Usa, ok da elettori Maryland a matrimoni gay, atteso sì nel Maine
NEW YORK (Reuters) - Gli elettori del Maryland si sono espressi a favore dei matrimoni tra persone dello stesso sesso, ed è probabile che decisioni analoghe vengano prese anche nel Maine e nello stato di Washington, nella prima volta in cui i diritti matrimoniali vengono estesi anche alle coppie omosessuali attraverso un voto popolare.
L'approvazione è stata un momento storico per gli attivisti che si battono per i diritti gay perché se le unioni tra persone dello stesso sesso erano già state legalizzate in sei stati e nel District of Columbia da politici o tribunali, gli elettori fino a ieri si erano espressi contro questa possibilità. Gli elettori di oltre 30 stati si sono espressi a favore dei divieti costituzionali sui matrimoni gay.
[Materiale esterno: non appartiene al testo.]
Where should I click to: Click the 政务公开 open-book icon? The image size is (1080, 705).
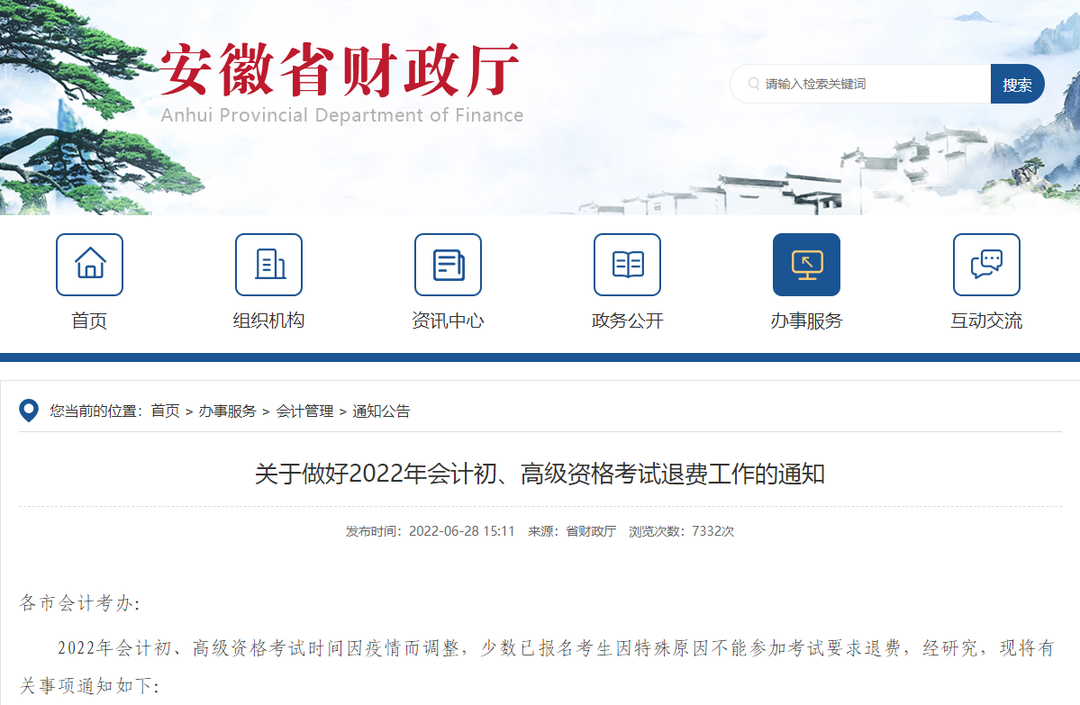[x=627, y=264]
"E' incredibile, abbiamo fatto la storia", ha detto Brian Ellner, a capo del gruppo "The Four" a favore dei matrimoni gay.
Nel Maryland - in base ai risultati del 93% dei distretti elettorali - il provvedimento è stato approvato con il 52% dei voti a favore e il 48% contrari. Nel Maine, le percentuali sono 54% a favore e 46% contro, sulla base dei risultati di oltre il 62% dei distretti elettorali. E a Washington, 52% favorevoli e 48% contrari, sulla base del 61% dei distretti elettorali.